Server Monitoring Best Practices: Keeping Your Ruby App and MongoDB Clusters Alive on DigitalOcean

Proactive Health Checks for Ruby Applications

Maintaining the health of a Ruby application on DigitalOcean isn’t just about reacting to downtime; it’s about building a robust, proactive monitoring strategy. This involves deep inspection of application-level metrics, not just server resource utilization. We’ll focus on essential checks that can be implemented using readily available tools and custom scripts.

Application Performance Monitoring (APM) Integration

While not strictly “server monitoring,” integrating an APM solution is paramount for understanding application behavior. Tools like New Relic, AppSignal, or Scout APM provide invaluable insights into request latency, error rates, database query performance, and slow transactions. Configure these agents to send critical alerts for:

Sustained high error rates (e.g., > 1% of requests).
Unusually high average response times (e.g., > 500ms for critical endpoints).
Specific transaction traces exceeding defined thresholds.
Memory leaks or excessive garbage collection cycles.

Custom Health Check Endpoints

Beyond APM, a dedicated health check endpoint within your Ruby application provides a simple, yet effective, way for external monitoring systems to verify basic functionality. This endpoint should ideally:

Respond quickly (e.g., < 100ms).
Check essential dependencies (e.g., database connectivity, Redis connection).
Return a 200 OK status code on success and a non-2xx status code on failure.

Here’s a basic implementation using Sinatra, which can be easily adapted for Rails:

require 'sinatra'
require 'sequel' # Or your preferred DB adapter

# Assume DB connection is established elsewhere and available as $DB
# $DB = Sequel.connect('postgres://user:password@host:port/database')

get '/health' do
  begin
    # Check database connectivity
    if $DB.nil? || !$DB.test_connection
      status 503
      return { status: 'error', message: 'Database connection failed' }.to_json
    end

    # Add other critical dependency checks here (e.g., Redis, external APIs)
    # redis_client = Redis.new(url: ENV['REDIS_URL'])
    # unless redis_client.ping == 'PONG'
    #   status 503
    #   return { status: 'error', message: 'Redis connection failed' }.to_json
    # end

    status 200
    { status: 'ok', message: 'Application is healthy' }.to_json
  rescue StandardError => e
    status 500
    { status: 'error', message: "Internal server error: #{e.message}" }.to_json
  end
end

This endpoint can then be polled by external monitoring services like UptimeRobot, Pingdom, or even a custom Nagios/Prometheus check.

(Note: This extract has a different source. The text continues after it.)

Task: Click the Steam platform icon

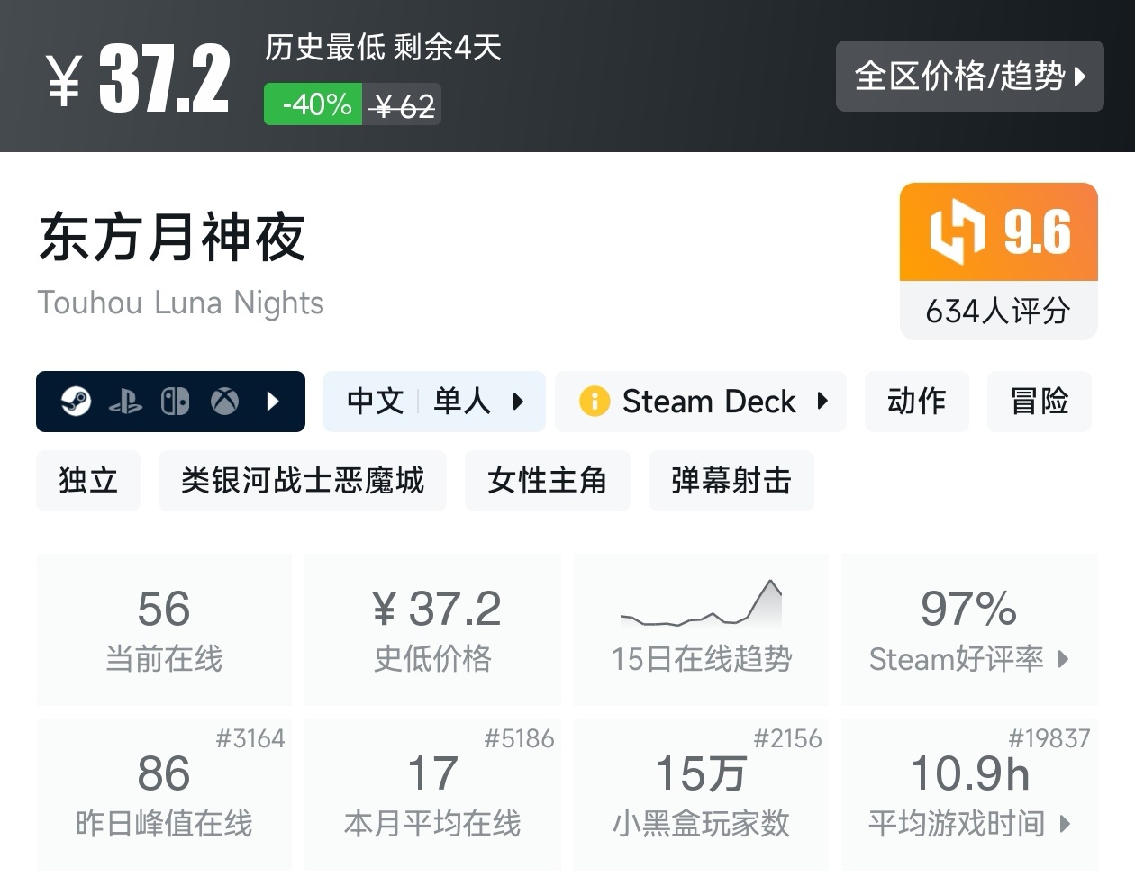Action: pos(76,402)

Log Aggregation and Analysis

Centralized logging is non-negotiable. Deploying a log shipper like Fluentd, Filebeat, or Logstash to collect logs from your Ruby application instances and forward them to a centralized store (e.g., Elasticsearch, Loki, Splunk) is crucial. Configure your log shipper to:

Collect application logs (e.g., production.log, error logs).
Collect system logs (e.g., syslog, auth.log).
Parse logs to extract structured data (timestamps, log levels, request IDs).

In your monitoring dashboard (e.g., Kibana, Grafana), set up alerts for:

High frequency of ERROR or FATAL log messages.
Specific critical error patterns (e.g., database connection errors, authentication failures).
Sudden spikes in log volume.

Resource Monitoring with Prometheus and Node Exporter

While DigitalOcean provides basic resource graphs, a more granular and alertable system is needed. Prometheus, coupled with node_exporter, offers a powerful solution for collecting system-level metrics.

Setting up Node Exporter

On each of your Ruby application servers (and MongoDB nodes), install and run node_exporter. This exposes a metrics endpoint typically on port 9100.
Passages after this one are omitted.